With the increased use of telehealth resulting from the COVID-19 pandemic, ET is likely to continue to be common practice for the treatment of uncomplicated cystitis. Larger-scale studies are needed to determine when ET is indicated. This study may help in informing future guidelines that provide specific recommendations on the use of ET for uncomplicated cystitis. The limitations of this study include the inclusion of mainly Caucasian menopausal women at a tertiary center, FPMRS-based, practice. Furthermore, participation in this study was stopped before reaching enrollment goals due to low numbers related to the COVID-19 pandemic.
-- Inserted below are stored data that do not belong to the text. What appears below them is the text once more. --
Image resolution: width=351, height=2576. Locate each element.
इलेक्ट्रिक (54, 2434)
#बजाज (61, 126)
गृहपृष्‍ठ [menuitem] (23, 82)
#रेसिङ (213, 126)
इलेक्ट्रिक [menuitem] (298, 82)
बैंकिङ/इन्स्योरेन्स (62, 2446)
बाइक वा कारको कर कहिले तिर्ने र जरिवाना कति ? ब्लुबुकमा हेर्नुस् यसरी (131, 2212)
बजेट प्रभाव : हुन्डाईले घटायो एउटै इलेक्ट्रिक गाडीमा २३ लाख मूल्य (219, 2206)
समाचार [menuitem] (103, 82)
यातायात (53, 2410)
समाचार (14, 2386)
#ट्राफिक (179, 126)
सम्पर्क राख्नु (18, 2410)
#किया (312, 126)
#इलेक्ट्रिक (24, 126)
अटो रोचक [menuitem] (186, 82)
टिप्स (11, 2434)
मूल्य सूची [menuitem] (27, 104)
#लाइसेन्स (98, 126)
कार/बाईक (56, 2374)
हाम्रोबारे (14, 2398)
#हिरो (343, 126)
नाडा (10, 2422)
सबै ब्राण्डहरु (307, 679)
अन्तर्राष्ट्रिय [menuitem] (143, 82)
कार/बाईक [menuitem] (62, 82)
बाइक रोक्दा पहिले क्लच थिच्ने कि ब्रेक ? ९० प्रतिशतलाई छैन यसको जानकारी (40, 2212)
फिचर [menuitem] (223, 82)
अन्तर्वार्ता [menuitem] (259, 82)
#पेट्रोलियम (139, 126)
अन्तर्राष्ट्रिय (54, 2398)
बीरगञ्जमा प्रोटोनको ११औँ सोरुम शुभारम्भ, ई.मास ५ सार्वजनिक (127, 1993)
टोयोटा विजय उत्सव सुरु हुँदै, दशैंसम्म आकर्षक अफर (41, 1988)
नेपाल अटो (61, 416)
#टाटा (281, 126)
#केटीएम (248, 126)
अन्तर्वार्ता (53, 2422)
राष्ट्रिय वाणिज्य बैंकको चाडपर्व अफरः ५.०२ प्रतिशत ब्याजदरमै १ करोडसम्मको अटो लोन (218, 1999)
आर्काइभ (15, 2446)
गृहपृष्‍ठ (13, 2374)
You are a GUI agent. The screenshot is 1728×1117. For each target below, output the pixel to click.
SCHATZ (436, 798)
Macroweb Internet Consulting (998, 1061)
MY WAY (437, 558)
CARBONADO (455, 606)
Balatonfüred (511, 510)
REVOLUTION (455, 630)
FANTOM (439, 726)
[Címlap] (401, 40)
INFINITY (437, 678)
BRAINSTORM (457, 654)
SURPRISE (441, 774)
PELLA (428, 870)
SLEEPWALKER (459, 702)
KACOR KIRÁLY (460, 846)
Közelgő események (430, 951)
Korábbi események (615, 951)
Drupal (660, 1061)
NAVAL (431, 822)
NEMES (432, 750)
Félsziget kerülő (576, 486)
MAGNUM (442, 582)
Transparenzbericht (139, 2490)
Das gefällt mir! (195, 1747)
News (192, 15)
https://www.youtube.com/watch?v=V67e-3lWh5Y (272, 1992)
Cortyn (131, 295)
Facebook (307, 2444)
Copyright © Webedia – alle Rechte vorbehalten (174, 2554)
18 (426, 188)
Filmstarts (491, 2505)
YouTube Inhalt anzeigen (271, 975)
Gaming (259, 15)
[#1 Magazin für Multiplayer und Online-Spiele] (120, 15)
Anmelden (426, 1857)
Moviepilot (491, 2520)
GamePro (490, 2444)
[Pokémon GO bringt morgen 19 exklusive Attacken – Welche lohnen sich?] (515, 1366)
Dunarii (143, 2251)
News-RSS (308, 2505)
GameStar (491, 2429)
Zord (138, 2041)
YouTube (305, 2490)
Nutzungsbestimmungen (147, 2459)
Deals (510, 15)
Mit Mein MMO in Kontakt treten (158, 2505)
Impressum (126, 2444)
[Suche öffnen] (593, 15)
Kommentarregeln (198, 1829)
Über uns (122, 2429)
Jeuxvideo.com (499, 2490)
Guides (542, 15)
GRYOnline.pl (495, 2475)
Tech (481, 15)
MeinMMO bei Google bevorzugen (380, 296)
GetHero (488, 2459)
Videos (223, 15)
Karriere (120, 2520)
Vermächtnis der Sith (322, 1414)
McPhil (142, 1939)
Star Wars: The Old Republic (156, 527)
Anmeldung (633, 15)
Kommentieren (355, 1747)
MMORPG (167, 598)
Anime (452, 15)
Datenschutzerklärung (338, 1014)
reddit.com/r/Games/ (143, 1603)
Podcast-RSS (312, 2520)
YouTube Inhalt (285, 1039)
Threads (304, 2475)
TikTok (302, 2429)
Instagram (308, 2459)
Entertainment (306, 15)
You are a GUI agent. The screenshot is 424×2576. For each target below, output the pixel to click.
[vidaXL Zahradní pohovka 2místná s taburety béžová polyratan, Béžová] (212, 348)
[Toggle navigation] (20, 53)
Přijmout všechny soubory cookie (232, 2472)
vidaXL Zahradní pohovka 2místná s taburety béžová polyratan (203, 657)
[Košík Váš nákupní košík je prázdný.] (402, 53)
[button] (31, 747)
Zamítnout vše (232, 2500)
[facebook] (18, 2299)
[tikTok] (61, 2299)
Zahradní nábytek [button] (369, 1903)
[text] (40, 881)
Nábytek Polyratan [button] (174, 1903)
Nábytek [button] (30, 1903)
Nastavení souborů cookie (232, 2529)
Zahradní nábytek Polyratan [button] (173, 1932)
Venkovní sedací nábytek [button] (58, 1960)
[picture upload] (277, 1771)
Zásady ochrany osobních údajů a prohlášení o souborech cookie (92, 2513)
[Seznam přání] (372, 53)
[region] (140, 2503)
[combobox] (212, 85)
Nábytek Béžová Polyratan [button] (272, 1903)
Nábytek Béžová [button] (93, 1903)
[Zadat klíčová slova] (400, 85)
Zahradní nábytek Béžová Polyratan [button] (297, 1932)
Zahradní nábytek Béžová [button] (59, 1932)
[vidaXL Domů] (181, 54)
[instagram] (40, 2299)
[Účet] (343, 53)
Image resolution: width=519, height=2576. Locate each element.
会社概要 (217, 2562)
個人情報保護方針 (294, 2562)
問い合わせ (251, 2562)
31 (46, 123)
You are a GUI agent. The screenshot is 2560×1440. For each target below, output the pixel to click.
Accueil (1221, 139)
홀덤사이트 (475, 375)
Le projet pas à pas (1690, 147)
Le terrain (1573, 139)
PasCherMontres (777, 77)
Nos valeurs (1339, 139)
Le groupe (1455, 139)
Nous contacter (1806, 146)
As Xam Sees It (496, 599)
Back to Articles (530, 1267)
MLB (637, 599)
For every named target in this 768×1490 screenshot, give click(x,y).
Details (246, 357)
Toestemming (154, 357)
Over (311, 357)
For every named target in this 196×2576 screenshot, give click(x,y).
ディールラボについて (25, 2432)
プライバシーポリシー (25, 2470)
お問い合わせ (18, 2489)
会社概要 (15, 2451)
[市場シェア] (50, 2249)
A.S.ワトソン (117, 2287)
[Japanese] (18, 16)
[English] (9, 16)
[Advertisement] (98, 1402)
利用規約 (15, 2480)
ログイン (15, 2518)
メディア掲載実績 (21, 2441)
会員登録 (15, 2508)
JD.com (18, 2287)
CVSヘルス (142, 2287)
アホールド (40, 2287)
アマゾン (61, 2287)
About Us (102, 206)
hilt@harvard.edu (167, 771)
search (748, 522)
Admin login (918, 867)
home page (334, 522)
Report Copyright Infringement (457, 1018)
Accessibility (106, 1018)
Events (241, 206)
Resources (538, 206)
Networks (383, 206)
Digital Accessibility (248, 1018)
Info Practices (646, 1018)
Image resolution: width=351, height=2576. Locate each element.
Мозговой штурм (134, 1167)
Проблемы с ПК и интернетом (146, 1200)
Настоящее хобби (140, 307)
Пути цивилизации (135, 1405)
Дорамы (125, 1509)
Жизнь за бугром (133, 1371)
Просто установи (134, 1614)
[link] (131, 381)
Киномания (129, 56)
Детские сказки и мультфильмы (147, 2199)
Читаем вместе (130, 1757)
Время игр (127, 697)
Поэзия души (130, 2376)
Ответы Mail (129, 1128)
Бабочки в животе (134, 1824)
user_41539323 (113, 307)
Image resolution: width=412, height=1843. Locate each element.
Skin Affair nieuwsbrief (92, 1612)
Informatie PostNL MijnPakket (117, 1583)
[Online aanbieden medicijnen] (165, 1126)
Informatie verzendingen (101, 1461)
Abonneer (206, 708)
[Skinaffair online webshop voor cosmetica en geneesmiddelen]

Additionally, due to continuous flux of staff during this period, proper education of clinic staff about study procedures for selecting ET or CB treatment based on the day of the week proved untenable.

Conclusion

In a limited prospective cohort study, outcomes following the use of NF for the empiric treatment of uncomplicated cystitis were not significantly different when compared to patients receiving culture-based treatment. UTI symptoms were relieved faster in the ET group. These findings do not deter from the empiric use of NF for the treatment of uncomplicated cystitis in this selected group.